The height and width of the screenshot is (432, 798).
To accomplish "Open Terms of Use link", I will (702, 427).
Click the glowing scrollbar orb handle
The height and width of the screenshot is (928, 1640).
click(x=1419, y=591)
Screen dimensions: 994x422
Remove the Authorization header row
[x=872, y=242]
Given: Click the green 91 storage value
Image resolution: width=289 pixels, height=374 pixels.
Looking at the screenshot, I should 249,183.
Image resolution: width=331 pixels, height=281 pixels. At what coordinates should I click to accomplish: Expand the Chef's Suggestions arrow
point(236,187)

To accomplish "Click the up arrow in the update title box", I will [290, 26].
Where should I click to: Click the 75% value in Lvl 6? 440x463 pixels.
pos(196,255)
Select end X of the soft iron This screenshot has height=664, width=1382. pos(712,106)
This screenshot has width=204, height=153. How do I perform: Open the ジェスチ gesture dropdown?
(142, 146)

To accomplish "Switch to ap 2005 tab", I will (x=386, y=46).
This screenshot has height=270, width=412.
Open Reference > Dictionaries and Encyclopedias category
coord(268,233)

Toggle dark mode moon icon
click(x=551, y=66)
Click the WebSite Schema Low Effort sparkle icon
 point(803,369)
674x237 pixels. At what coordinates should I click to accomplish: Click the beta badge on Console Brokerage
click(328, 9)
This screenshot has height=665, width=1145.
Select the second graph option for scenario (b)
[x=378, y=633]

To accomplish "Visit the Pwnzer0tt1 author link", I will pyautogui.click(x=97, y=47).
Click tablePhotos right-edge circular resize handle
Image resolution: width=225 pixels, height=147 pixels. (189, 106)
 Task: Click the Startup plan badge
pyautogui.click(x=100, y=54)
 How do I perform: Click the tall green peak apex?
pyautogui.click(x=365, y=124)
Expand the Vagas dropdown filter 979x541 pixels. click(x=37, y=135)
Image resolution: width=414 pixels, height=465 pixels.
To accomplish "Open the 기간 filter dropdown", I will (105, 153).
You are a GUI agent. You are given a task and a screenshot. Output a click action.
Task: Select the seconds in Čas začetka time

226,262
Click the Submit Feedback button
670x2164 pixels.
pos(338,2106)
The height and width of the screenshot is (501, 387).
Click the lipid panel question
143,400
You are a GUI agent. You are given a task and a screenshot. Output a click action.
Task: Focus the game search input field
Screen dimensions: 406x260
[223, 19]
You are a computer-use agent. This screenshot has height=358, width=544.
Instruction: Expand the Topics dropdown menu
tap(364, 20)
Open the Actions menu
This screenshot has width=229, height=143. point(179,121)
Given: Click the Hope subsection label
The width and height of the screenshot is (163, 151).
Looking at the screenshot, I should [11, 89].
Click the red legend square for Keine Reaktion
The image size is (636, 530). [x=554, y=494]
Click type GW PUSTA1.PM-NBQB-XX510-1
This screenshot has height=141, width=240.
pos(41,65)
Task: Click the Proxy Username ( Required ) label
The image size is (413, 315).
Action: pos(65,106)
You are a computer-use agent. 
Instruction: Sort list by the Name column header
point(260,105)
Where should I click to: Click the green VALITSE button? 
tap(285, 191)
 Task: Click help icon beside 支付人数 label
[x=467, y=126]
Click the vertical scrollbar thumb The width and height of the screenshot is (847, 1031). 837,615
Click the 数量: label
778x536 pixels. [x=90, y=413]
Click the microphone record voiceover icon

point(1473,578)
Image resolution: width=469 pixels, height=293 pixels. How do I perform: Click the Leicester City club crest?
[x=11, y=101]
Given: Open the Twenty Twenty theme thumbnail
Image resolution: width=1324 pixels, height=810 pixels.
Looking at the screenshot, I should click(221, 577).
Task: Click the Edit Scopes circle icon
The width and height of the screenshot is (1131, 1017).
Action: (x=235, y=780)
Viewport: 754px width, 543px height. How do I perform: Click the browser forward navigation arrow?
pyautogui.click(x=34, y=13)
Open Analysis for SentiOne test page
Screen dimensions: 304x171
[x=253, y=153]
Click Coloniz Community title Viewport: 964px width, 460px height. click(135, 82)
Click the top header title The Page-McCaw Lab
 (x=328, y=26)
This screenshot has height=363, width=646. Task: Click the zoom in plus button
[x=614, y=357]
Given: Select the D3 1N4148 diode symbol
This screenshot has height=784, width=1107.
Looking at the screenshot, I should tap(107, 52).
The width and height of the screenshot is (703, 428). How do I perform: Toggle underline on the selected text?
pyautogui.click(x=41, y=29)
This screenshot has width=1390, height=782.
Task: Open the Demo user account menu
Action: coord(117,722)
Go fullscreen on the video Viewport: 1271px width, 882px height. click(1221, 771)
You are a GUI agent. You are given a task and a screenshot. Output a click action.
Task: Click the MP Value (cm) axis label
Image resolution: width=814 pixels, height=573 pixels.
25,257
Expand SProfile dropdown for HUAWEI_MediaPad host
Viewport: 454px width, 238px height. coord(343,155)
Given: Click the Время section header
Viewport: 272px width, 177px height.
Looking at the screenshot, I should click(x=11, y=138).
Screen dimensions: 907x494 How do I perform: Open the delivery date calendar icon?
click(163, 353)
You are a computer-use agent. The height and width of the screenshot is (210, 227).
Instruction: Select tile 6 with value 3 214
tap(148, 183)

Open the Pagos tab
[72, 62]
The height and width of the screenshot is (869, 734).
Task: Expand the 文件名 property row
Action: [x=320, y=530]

Work instruction
The response should reproduce every entry above exactly.

Answer space
The height and width of the screenshot is (432, 798).
To accomplish "Open Terms of Use link", I will (702, 427).
Click the glowing scrollbar orb handle
The height and width of the screenshot is (928, 1640).
click(x=1419, y=591)
Screen dimensions: 994x422
Remove the Authorization header row
[x=872, y=242]
Given: Click the green 91 storage value
Image resolution: width=289 pixels, height=374 pixels.
Looking at the screenshot, I should 249,183.
Image resolution: width=331 pixels, height=281 pixels. At what coordinates should I click to accomplish: Expand the Chef's Suggestions arrow
point(236,187)

To accomplish "Click the up arrow in the update title box", I will [290, 26].
Where should I click to: Click the 75% value in Lvl 6? 440x463 pixels.
pos(196,255)
Select end X of the soft iron This screenshot has height=664, width=1382. pos(712,106)
This screenshot has width=204, height=153. How do I perform: Open the ジェスチ gesture dropdown?
(142, 146)

To accomplish "Switch to ap 2005 tab", I will (x=386, y=46).
This screenshot has height=270, width=412.
Open Reference > Dictionaries and Encyclopedias category
coord(268,233)

Toggle dark mode moon icon
click(x=551, y=66)
Click the WebSite Schema Low Effort sparkle icon
 point(803,369)
674x237 pixels. At what coordinates should I click to accomplish: Click the beta badge on Console Brokerage
click(328, 9)
This screenshot has height=665, width=1145.
Select the second graph option for scenario (b)
[x=378, y=633]

To accomplish "Visit the Pwnzer0tt1 author link", I will pyautogui.click(x=97, y=47).
Click tablePhotos right-edge circular resize handle
Image resolution: width=225 pixels, height=147 pixels. (189, 106)
 Task: Click the Startup plan badge
pyautogui.click(x=100, y=54)
 How do I perform: Click the tall green peak apex?
pyautogui.click(x=365, y=124)
Expand the Vagas dropdown filter 979x541 pixels. click(x=37, y=135)
Image resolution: width=414 pixels, height=465 pixels.
To accomplish "Open the 기간 filter dropdown", I will (105, 153).
You are a GUI agent. You are given a task and a screenshot. Output a click action.
Task: Select the seconds in Čas začetka time

226,262
Click the Submit Feedback button
670x2164 pixels.
pos(338,2106)
The height and width of the screenshot is (501, 387).
Click the lipid panel question
143,400
You are a GUI agent. You are given a task and a screenshot. Output a click action.
Task: Focus the game search input field
Screen dimensions: 406x260
[223, 19]
You are a computer-use agent. This screenshot has height=358, width=544.
Instruction: Expand the Topics dropdown menu
tap(364, 20)
Open the Actions menu
This screenshot has width=229, height=143. point(179,121)
Given: Click the Hope subsection label
The width and height of the screenshot is (163, 151).
Looking at the screenshot, I should [11, 89].
Click the red legend square for Keine Reaktion
The image size is (636, 530). [x=554, y=494]
Click type GW PUSTA1.PM-NBQB-XX510-1
This screenshot has height=141, width=240.
pos(41,65)
Task: Click the Proxy Username ( Required ) label
The image size is (413, 315).
Action: pos(65,106)
You are a computer-use agent. 
Instruction: Sort list by the Name column header
point(260,105)
Where should I click to: Click the green VALITSE button? 
tap(285, 191)
 Task: Click help icon beside 支付人数 label
[x=467, y=126]
Click the vertical scrollbar thumb The width and height of the screenshot is (847, 1031). 837,615
Click the 数量: label
778x536 pixels. [x=90, y=413]
Click the microphone record voiceover icon

point(1473,578)
Image resolution: width=469 pixels, height=293 pixels. How do I perform: Click the Leicester City club crest?
[x=11, y=101]
Given: Open the Twenty Twenty theme thumbnail
Image resolution: width=1324 pixels, height=810 pixels.
Looking at the screenshot, I should click(221, 577).
Task: Click the Edit Scopes circle icon
The width and height of the screenshot is (1131, 1017).
Action: (x=235, y=780)
Viewport: 754px width, 543px height. How do I perform: Click the browser forward navigation arrow?
pyautogui.click(x=34, y=13)
Open Analysis for SentiOne test page
Screen dimensions: 304x171
[x=253, y=153]
Click Coloniz Community title Viewport: 964px width, 460px height. click(135, 82)
Click the top header title The Page-McCaw Lab
 (x=328, y=26)
This screenshot has height=363, width=646. Task: Click the zoom in plus button
[x=614, y=357]
Given: Select the D3 1N4148 diode symbol
This screenshot has height=784, width=1107.
Looking at the screenshot, I should tap(107, 52).
The width and height of the screenshot is (703, 428). How do I perform: Toggle underline on the selected text?
pyautogui.click(x=41, y=29)
This screenshot has width=1390, height=782.
Task: Open the Demo user account menu
Action: coord(117,722)
Go fullscreen on the video Viewport: 1271px width, 882px height. click(1221, 771)
You are a GUI agent. You are given a task and a screenshot. Output a click action.
Task: Click the MP Value (cm) axis label
Image resolution: width=814 pixels, height=573 pixels.
25,257
Expand SProfile dropdown for HUAWEI_MediaPad host
Viewport: 454px width, 238px height. coord(343,155)
Given: Click the Время section header
Viewport: 272px width, 177px height.
Looking at the screenshot, I should click(x=11, y=138).
Screen dimensions: 907x494 How do I perform: Open the delivery date calendar icon?
click(163, 353)
You are a computer-use agent. The height and width of the screenshot is (210, 227).
Instruction: Select tile 6 with value 3 214
tap(148, 183)

Open the Pagos tab
[72, 62]
The height and width of the screenshot is (869, 734).
Task: Expand the 文件名 property row
Action: [x=320, y=530]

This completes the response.